B. - Champ d’application
Contrairement à la sanction spéciale, la non-validité des contrats portant sur des choses hors du commerce n’est pas soumise à un champ d’application restrictif. Dès lors, la vente d’une substance ou d’un mélange non enregistré sous REACH peut être sanctionnée, que le produit soit ou non dangereux, et quel que soit le contexte de son utilisation (exposition des travailleurs ou non).
C. – Sanction
La sanction d’un contrat dont l’objet est hors du commerce est la nullité absolue. Cette nullité peut être demandée en justice par toute personne y ayant intérêt, y compris les parties et les héritiers et créanciers de celles-ci. Concernant les tiers absolus (penitus extranei), la jurisprudence se montre exigeante quant à l’intérêt à agir : un simple concurrent du vendeur ne peut pas contester un acte avec pour seul intérêt de pénaliser un concurrent.

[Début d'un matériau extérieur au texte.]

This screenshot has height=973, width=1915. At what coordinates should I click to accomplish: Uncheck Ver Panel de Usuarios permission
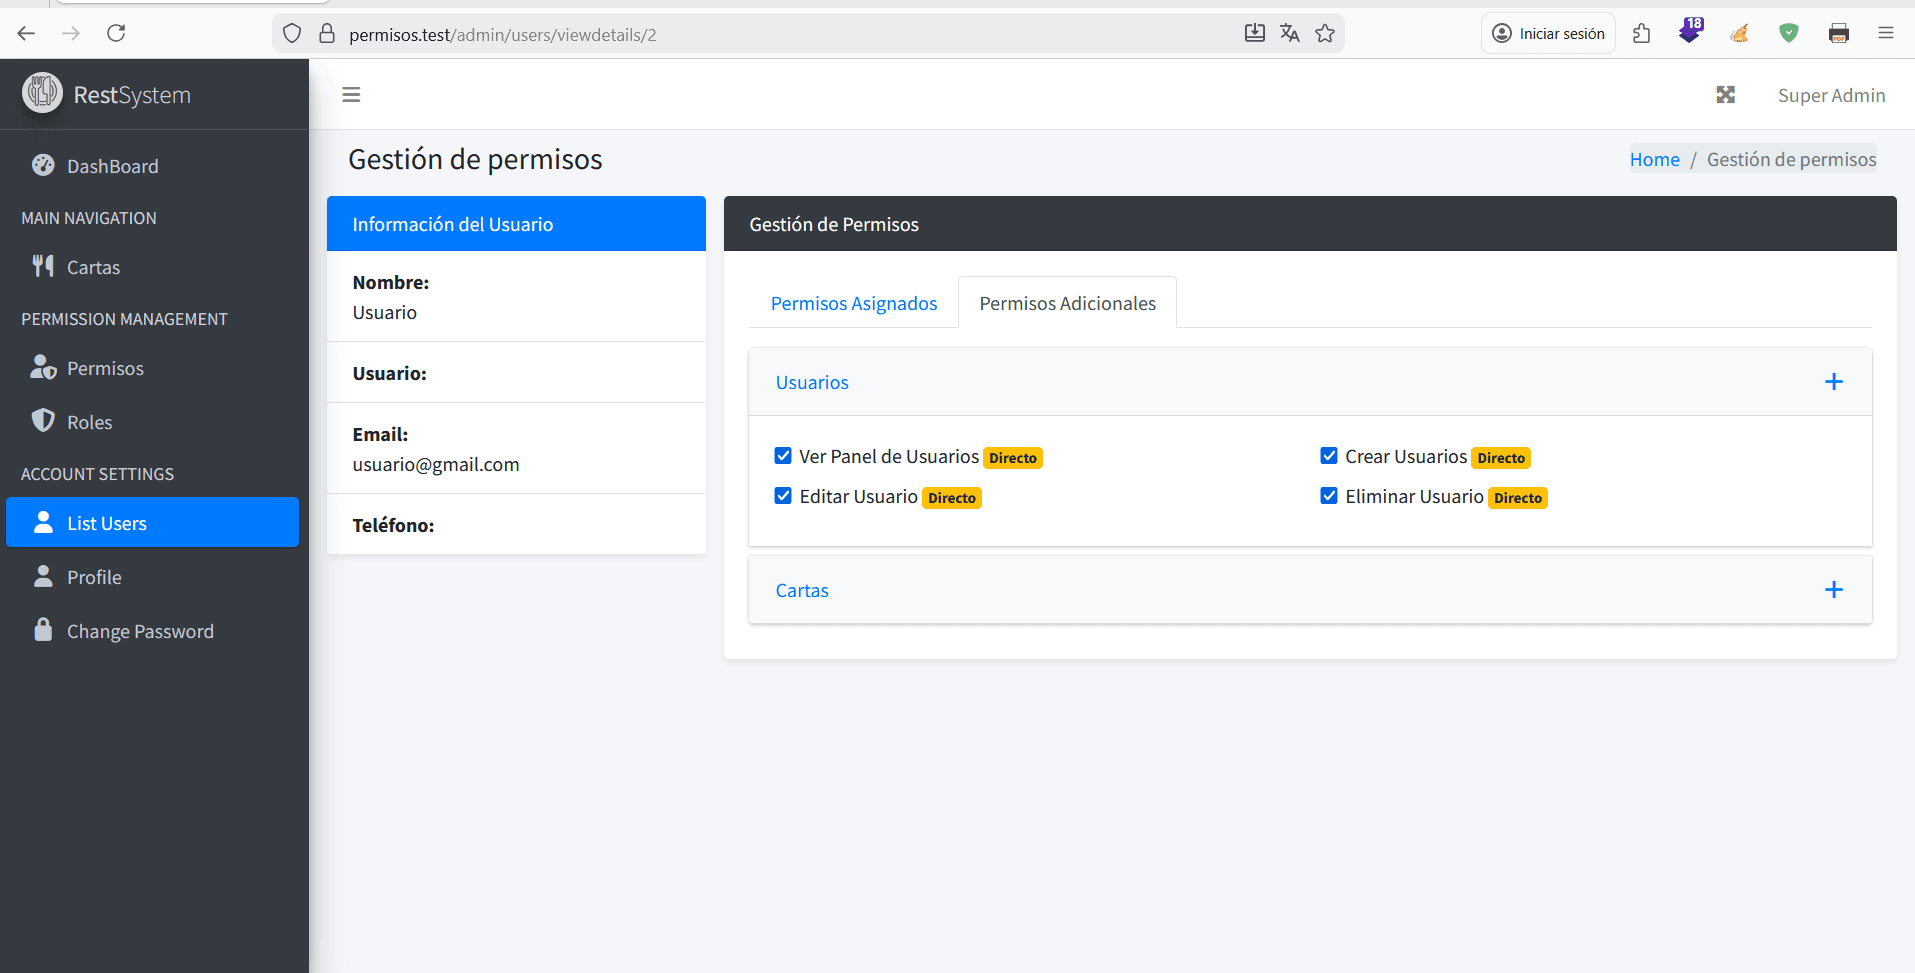click(783, 456)
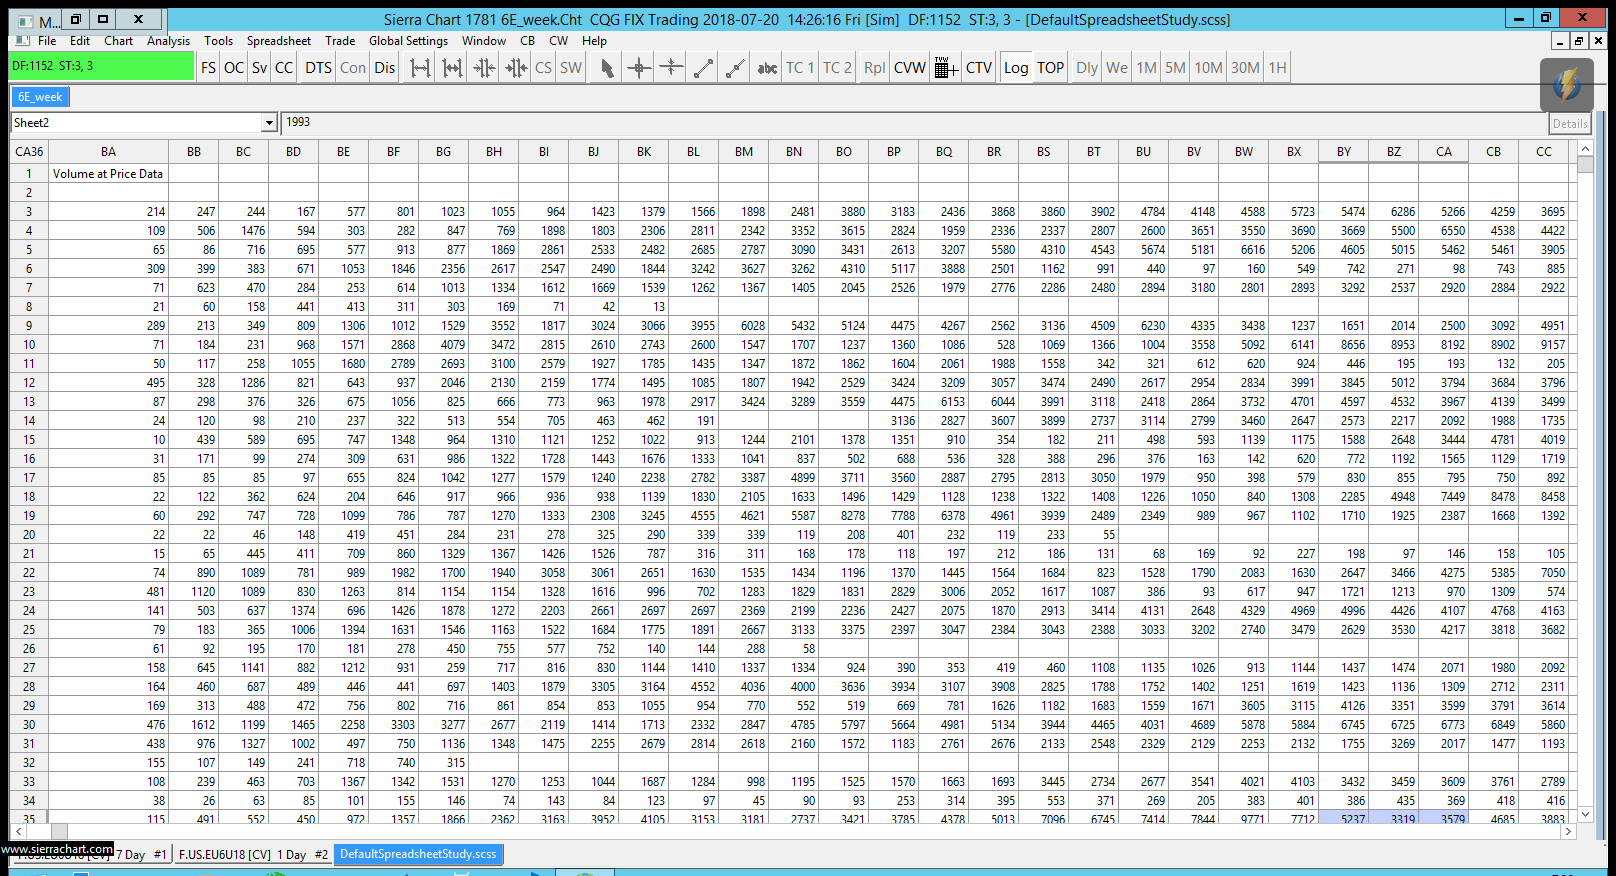Open the Spreadsheet menu
1616x876 pixels.
point(278,41)

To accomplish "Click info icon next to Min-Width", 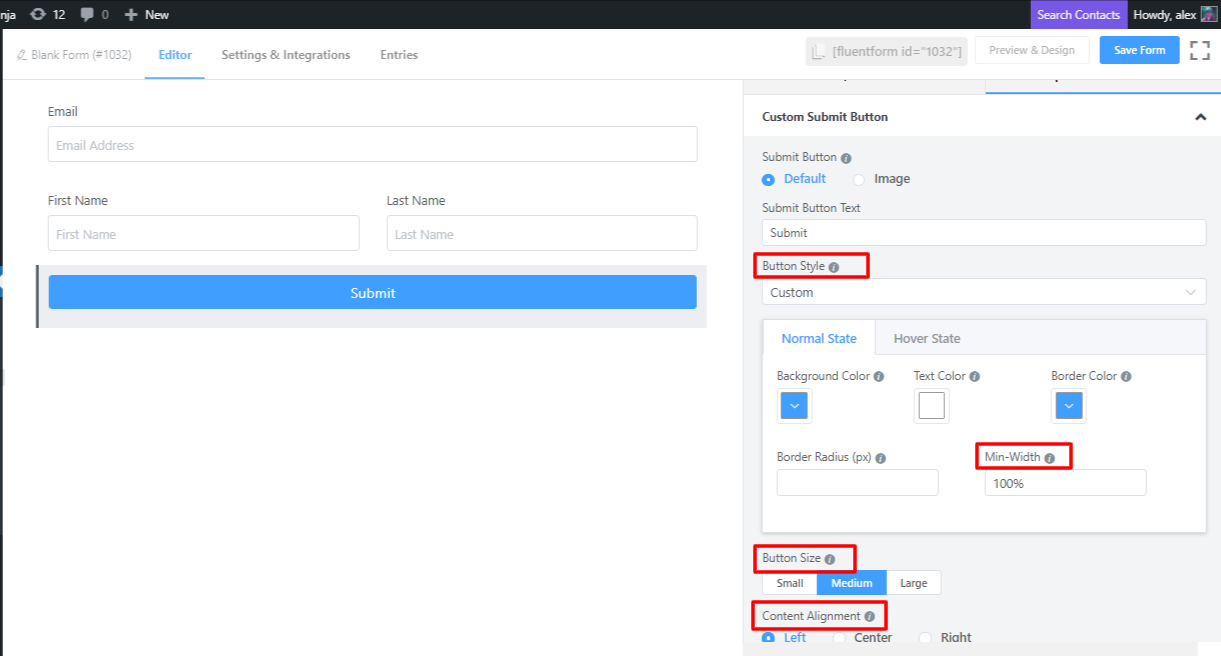I will pos(1049,458).
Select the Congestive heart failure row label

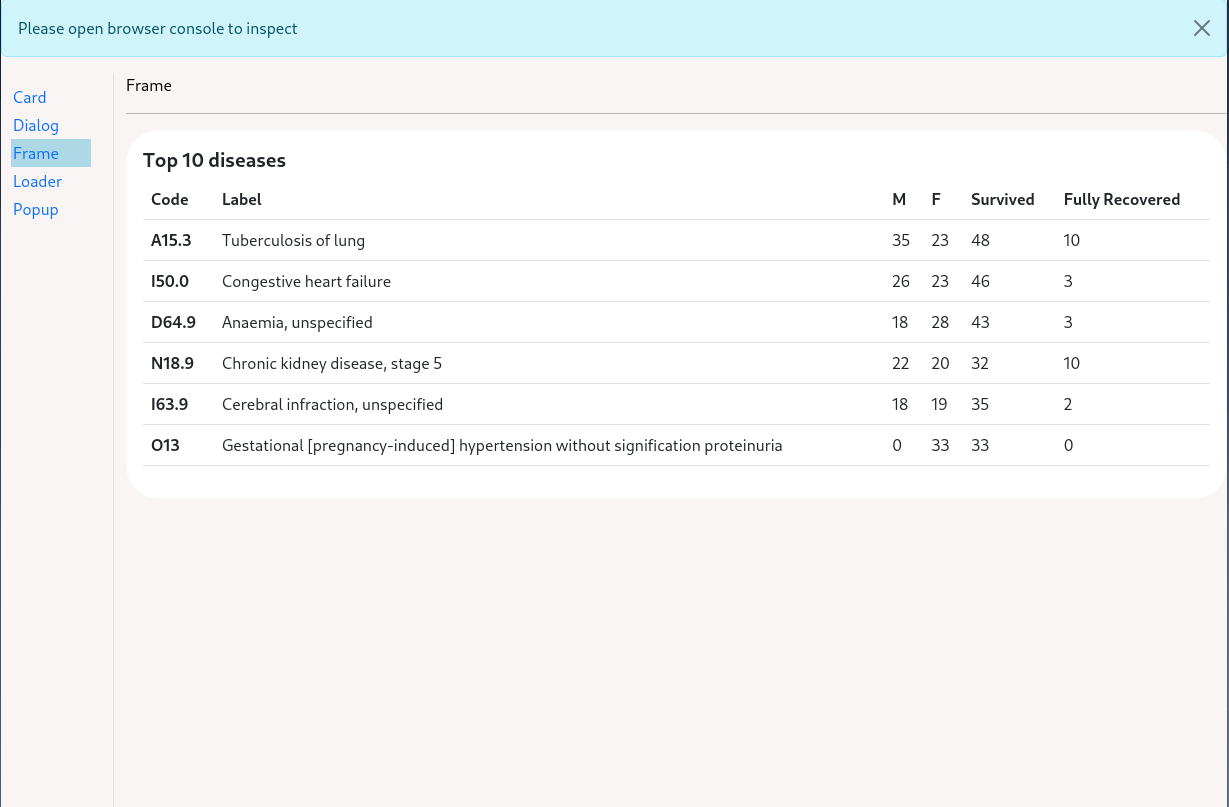306,281
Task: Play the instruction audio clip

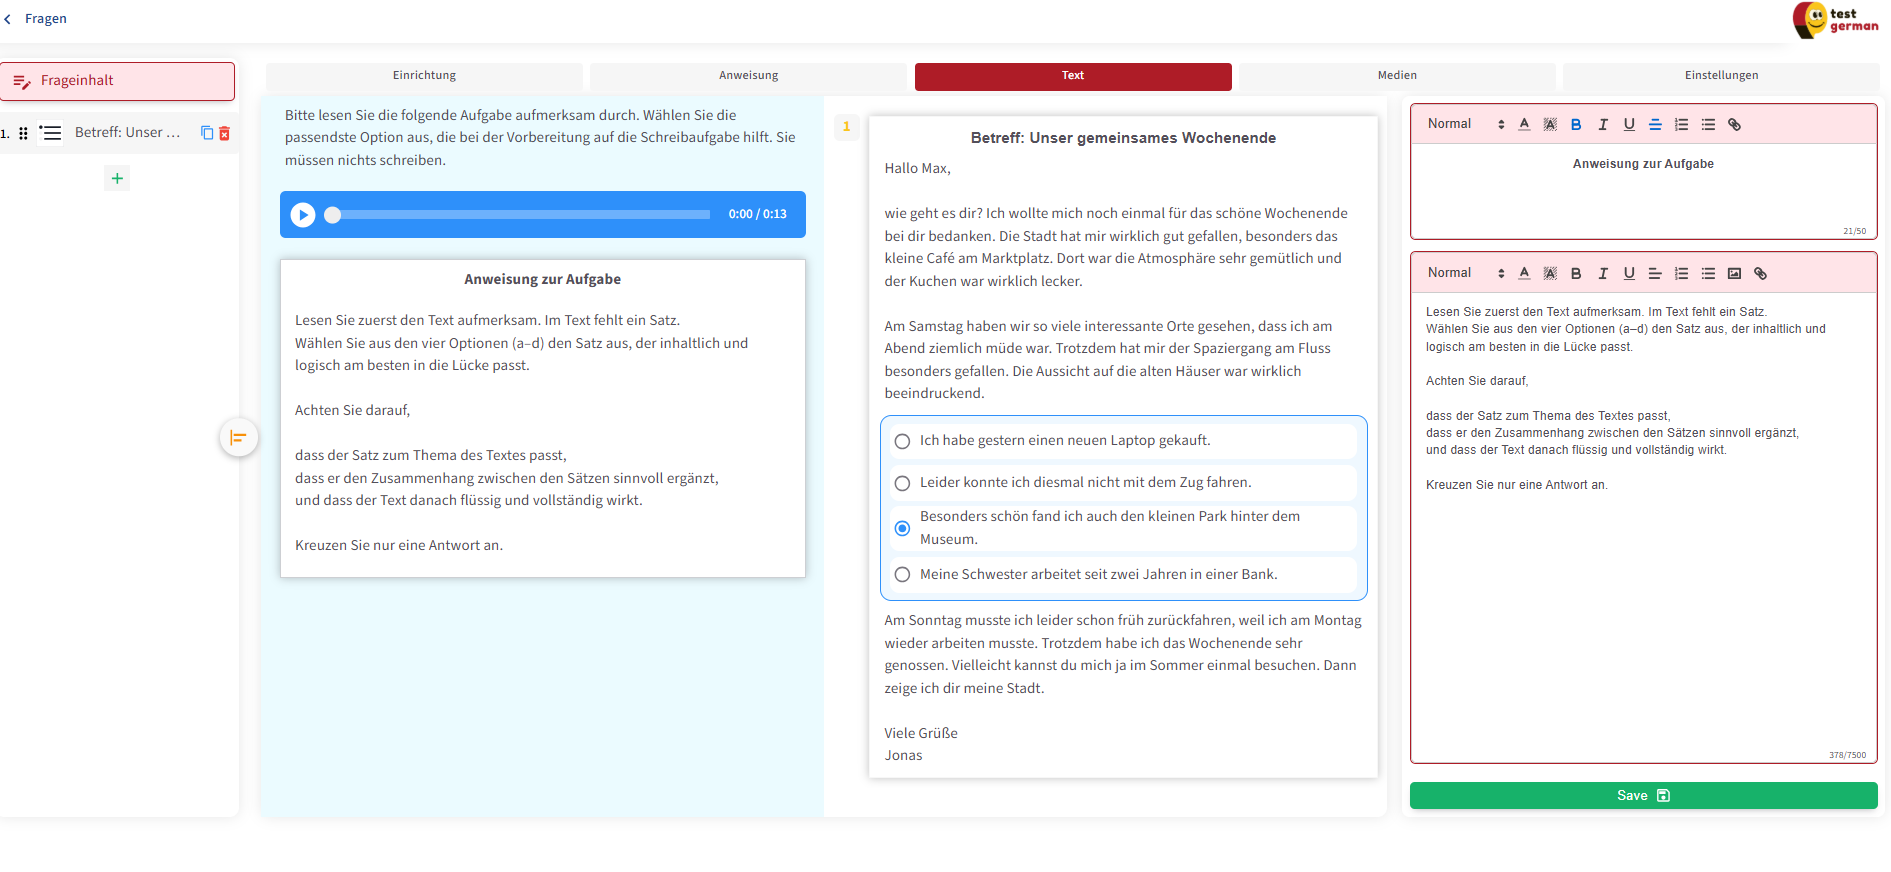Action: 303,215
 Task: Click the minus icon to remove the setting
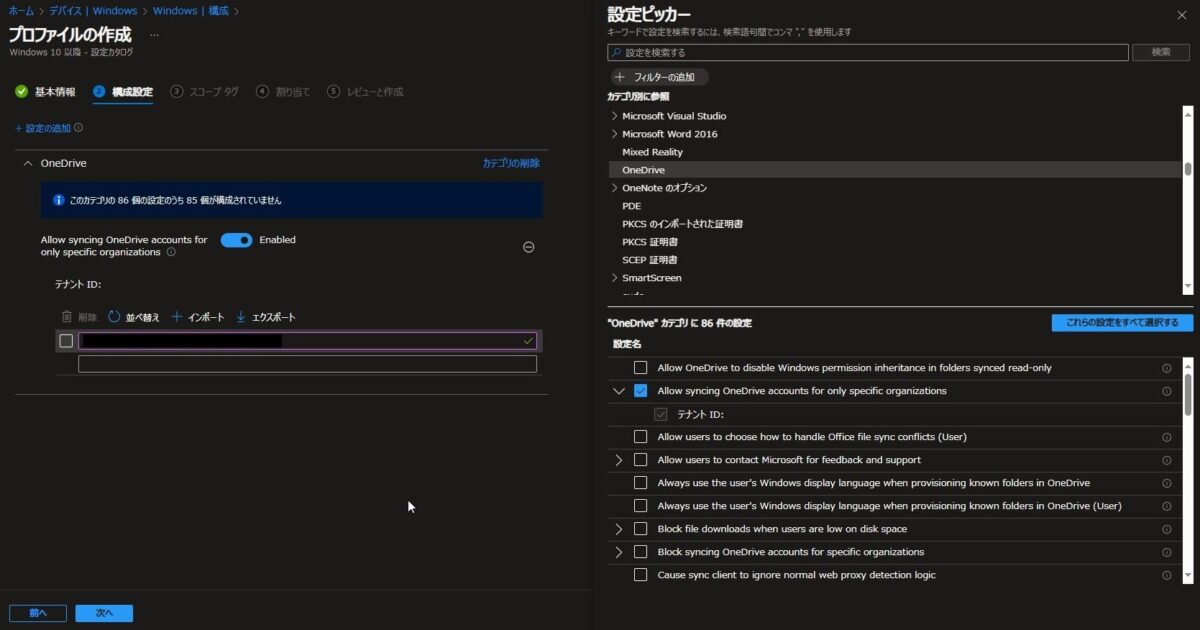528,246
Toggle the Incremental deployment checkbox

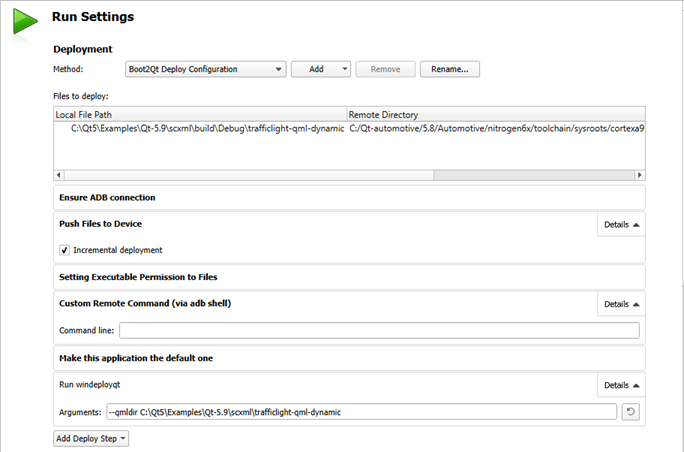coord(65,250)
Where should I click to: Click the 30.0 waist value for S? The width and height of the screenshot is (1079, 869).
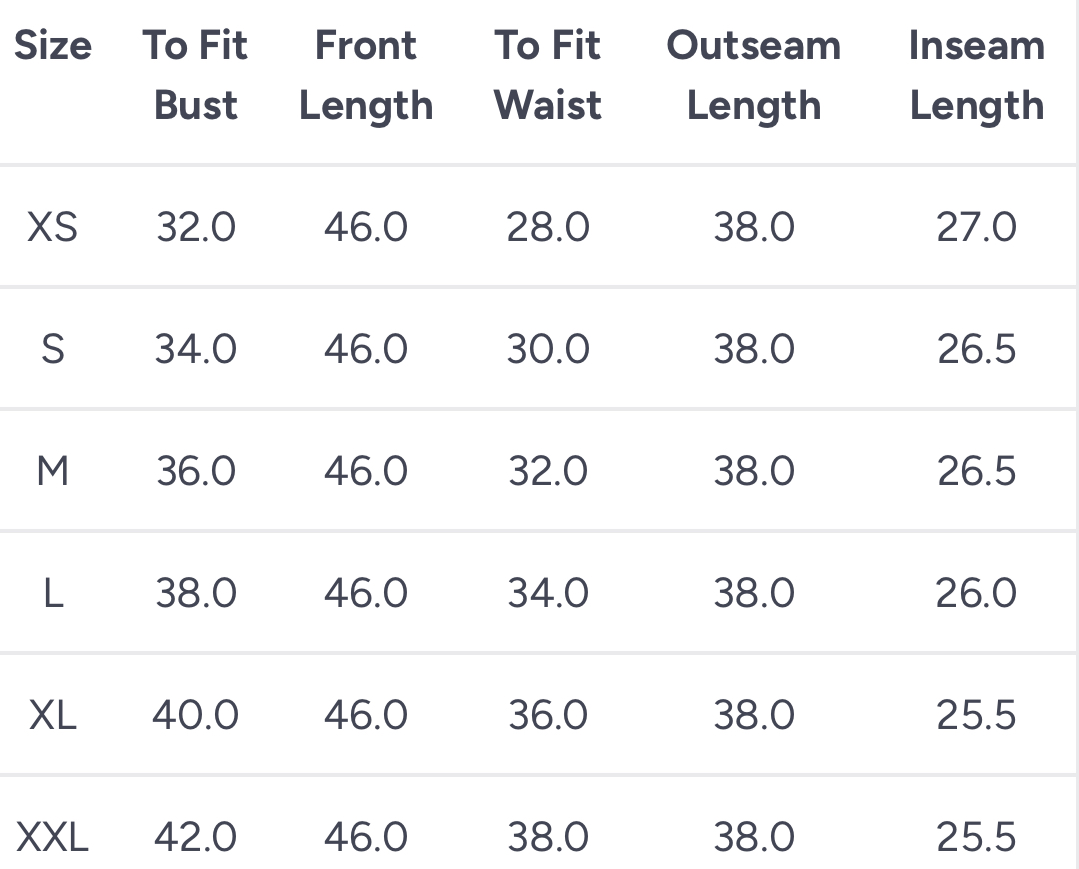click(548, 350)
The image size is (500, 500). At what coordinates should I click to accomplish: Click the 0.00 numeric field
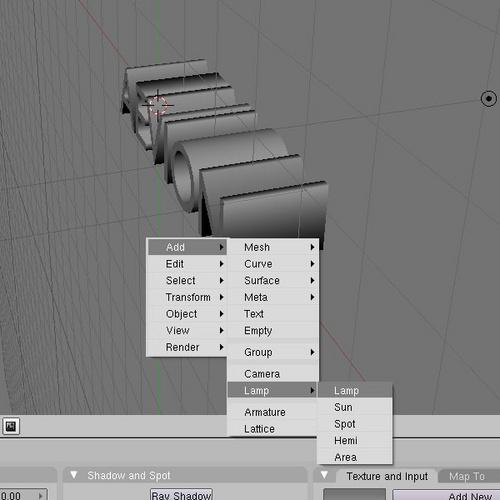click(x=23, y=495)
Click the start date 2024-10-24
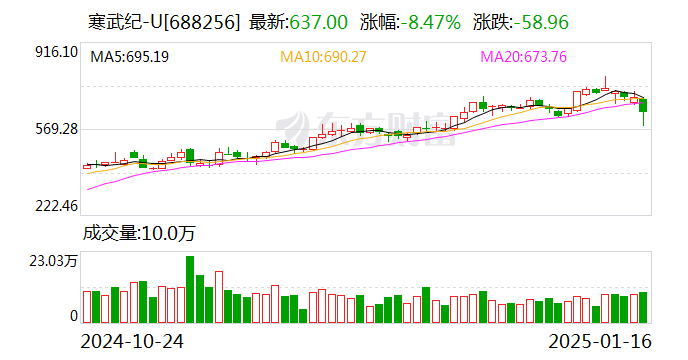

L’action en nullité absolue se prescrit aujourd'hui par cinq ans à compter du jour où le titulaire de l’action a connu les faits lui permettant de l’exercer (c. civ., art. 2224), en l’occurrence le fait que le produit vendu n’était pas dûment enregistré au jour de la vente.
D. - Concurrence des deux sanctions
La sanction spéciale est une résolution, visant par conséquent l’exécution du contrat. Cette particularité tend à conférer une pleine applicabilité à la nullité absolue de droit commun, qui porte au contraire sur la formation du contrat. En effet, si le législateur avait prévu comme sanction spéciale une nullité sanctionnant la formation du contrat de vente d’un produit non enregistré, on eût considéré la règle spéciale comme dérogatoire au droit commun ; ce n’est pas le cas, et les deux sanctions sont donc susceptibles de jouer concurremment.
NOTES
(1) PE et Cons. UE, règl. (CE) n° 1907/2006, 18 déc. 2006, concernant l'enregistrement, l'évaluation et l'autorisation des substances chimiques, ainsi que les restrictions applicables à ces substances (REACH) et instituant une agence européenne des produits chimiques : JOUE n° L 396, 30 déc. 2006, p. 1.
(2) Le règlement REACH vise également les utilisateurs en aval, mais pas dans ses dispositions relatives à l’obligation d’enregistrement des substances et mélanges.
(3) Règl. CE n° 1970/2006, art. 1er, § 3.
(4) Règl. CE n° 1970/2006, art. 126.
(5) Ord. n° 2009-229, 26 févr. 2009, prise pour l'application de l'article 12 de la loi n° 2008-757 du 1er août 2008 relative à la responsabilité environnementale et à diverses dispositions d'adaptation au droit communautaire dans le domaine de l'environnement : JORF n° 49, 27 févr. 2009, p. 3469.
(6) Cf. Ollier J.-Y., Pelletreau S., Contrôle et sanctions liés au règlement REACH, BDEI n° 23, sept. 2009, p. 48.
(7) PE et Cons. UE, règl. (CE) n° 1272/2008, 16 déc. 2008, relatif à la classification, à l'étiquetage et à l'emballage des substances et des mélanges, modifiant et abrogeant les directives 67/548/CEE et 1999/45/CE et modifiant le règlement (CE) n° 1907/2006 : JOUE n° L 353, 31 déc. 2008, p. 10
(8) Cass., ass. plén., 31 mai 1991 : Bull. civ., n° 4 ; D. 1991. 417, note Thouvenin.
(9) Cass. com. 24 sept. 2003 : Bull. civ. IV, n° 147 ; D. 2003. 2683, note Caron.
(10) Cass. com. 16 mai 2006 : Bull. civ. IV, n° 124 ; D. 2006. AJ. 1683, obs. Lienhard.